The Luckiest of Leaders

Or why the Australian people are turning against Kevin Rudd and Tony Abbott but will not yet vote for the Greens and Democrats.

"Leadership is not about being popular..." Paul J. Keating, 7 Dec 1990

As in the lead up to the recent election in the UK, the latest Australian national opinion polls reveal that the electorate literally hates the professional political class that has evolved in the late twentieth century and now has taken hold of the parliament.

Ordinary citizens in Western Democracies know that the people who are supposed to represent them are nothing like them. Moreover they know that political representation is now not something that an ordinary citizen can aspire to, not just because of money, but because it is a career -  a lifelong speciality. The craft of politics involves saying things that seem substantial but are not, bending facts and figures to suit a position and using ‘weasel words’.

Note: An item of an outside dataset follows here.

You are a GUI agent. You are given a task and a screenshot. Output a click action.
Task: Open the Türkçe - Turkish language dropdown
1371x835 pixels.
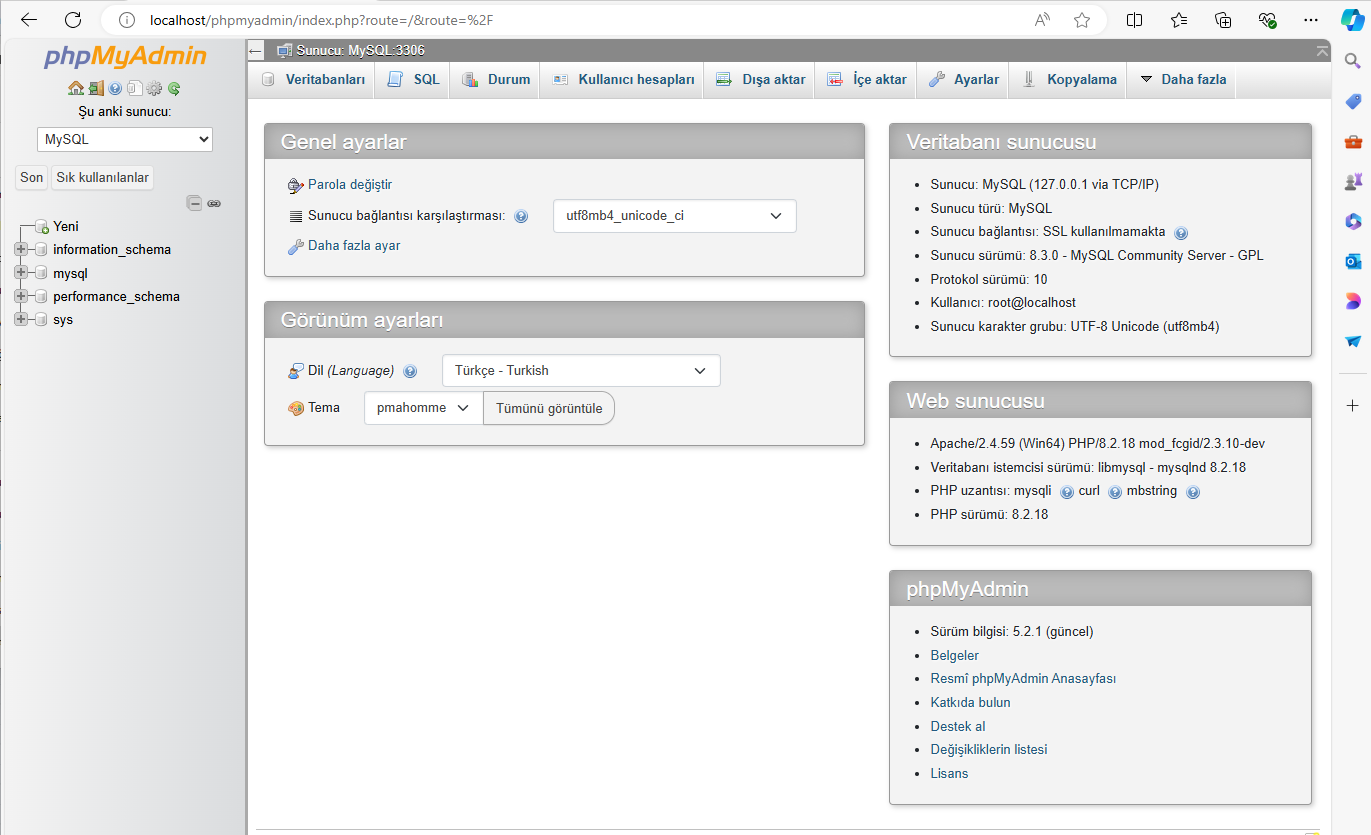point(580,371)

Typical representatives of the major political parties learn the art of the trade as students. Pubescent politicians in the early 1980s and 1990s learned the art of the demonstration, learned the art of the mock public debate, learned to see that there was a difference between a public position and what happened in backroom negotiations. Many of the current crop of Federal parliamentarians have lived in the same student colleges, contested for the same boy friends and girl friends, and fought the same mock symbolic battles and ethical issues since pussy was a kitten:. They learned how to bore people stupid if necessary to win a ballot and to be the last person standing at a bbq from a very tender age. Some were signed up to the Liberal or Labor Party from as young as ten. The Australian people, and citizens across the democratic world, have come to detest this class of professional politicians who now live in a sort of separate zone of life.